Antoinette Funk (May 30, 1873 – March 26, 1942) was a lawyer and women's rights advocate during the 20th century. She served as the executive secretary of the Congressional Committee of the National American Woman Suffrage Association.

== Biography==
She was born on May 30, 1873, in Dwight, Illinois, as Marie Antoinette Leland to Cyrus Leland and Virginia Antoinette Bouverain Leland. In 1892, she married Charles Thurber Watrous, who died shortly after the marriage. They had one child, Anna Virginia Watrous (Huey)(1893-1973).

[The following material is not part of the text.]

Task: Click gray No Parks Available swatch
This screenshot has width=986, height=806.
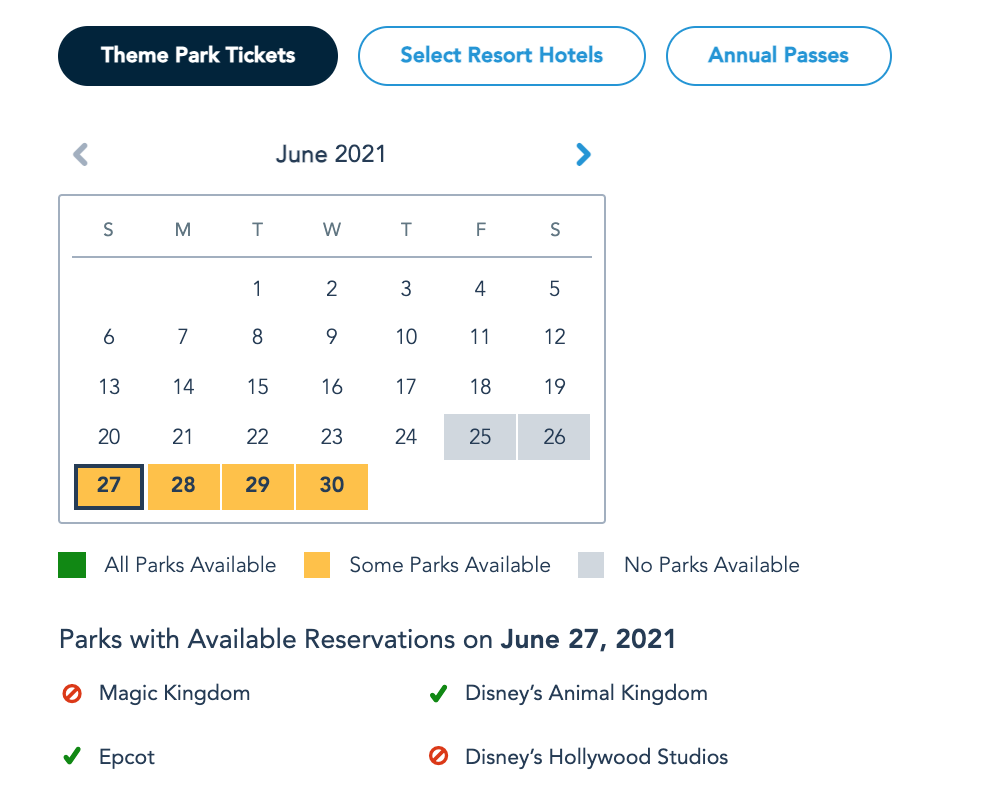Action: coord(591,565)
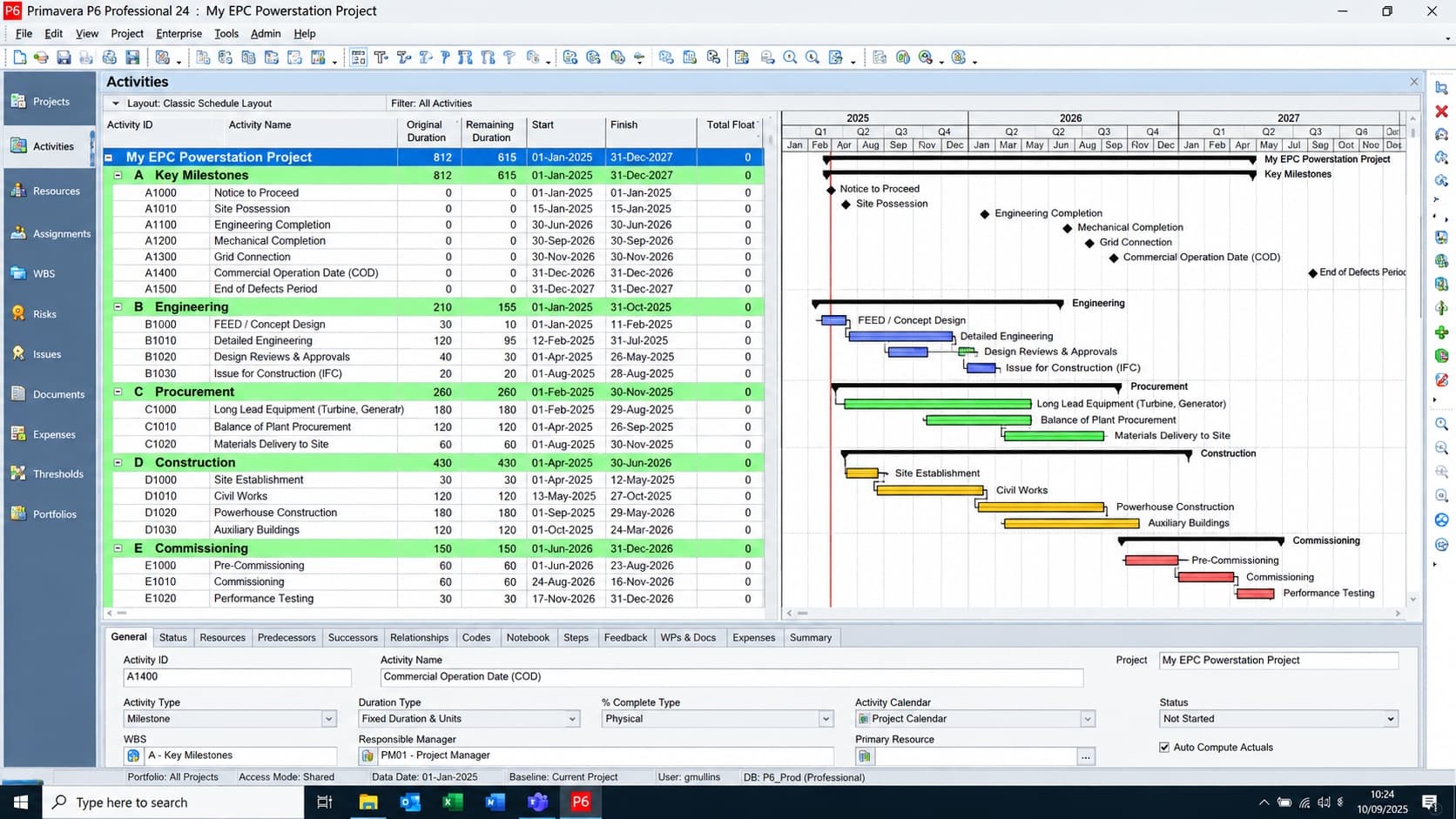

In 1893, she married Isaac Lincoln Funk. They had a child Rey Leland Funk. In 1898, she attended Illinois Wesleyan University Law School, where she received J.D. In 1902, she moved to Chicago, where her work for women's rights would begin.

As part of her women's rights advocacy, Funk gave speeches to women's rights groups.

In 1914, Funk rode stagecoaches across South Dakota and Nevada. She gave speeches several times a day, speaking at sits ranging from mines to the homes of butchers to organized dinner dances. Funk particularly enjoyed speaking outdoors because it exposed passersby to her message. On October 2, 1914, Funk was jailed in Minot, North Dakota for making an unauthorized street speech.

In 1915, she addressed the College Equal Suffrage League of Bryn Mawr College in a speech entitled "The Best Arguments for Woman Suffrage."

In 1917, she also supported the United States war effort during World War I along with other women's rights advocates as a member of the Women's Committee of the Council of Defense. In 1918, Funk was the vice chairman of the woman's liberty loan Committee at the Treasury Department.

During Franklin Delano Roosevelt's administration, Funk served as Assistant Commissioner of the Land Office.

She retired from the NAWSA in 1939. In 1942, she died in San Diego, California.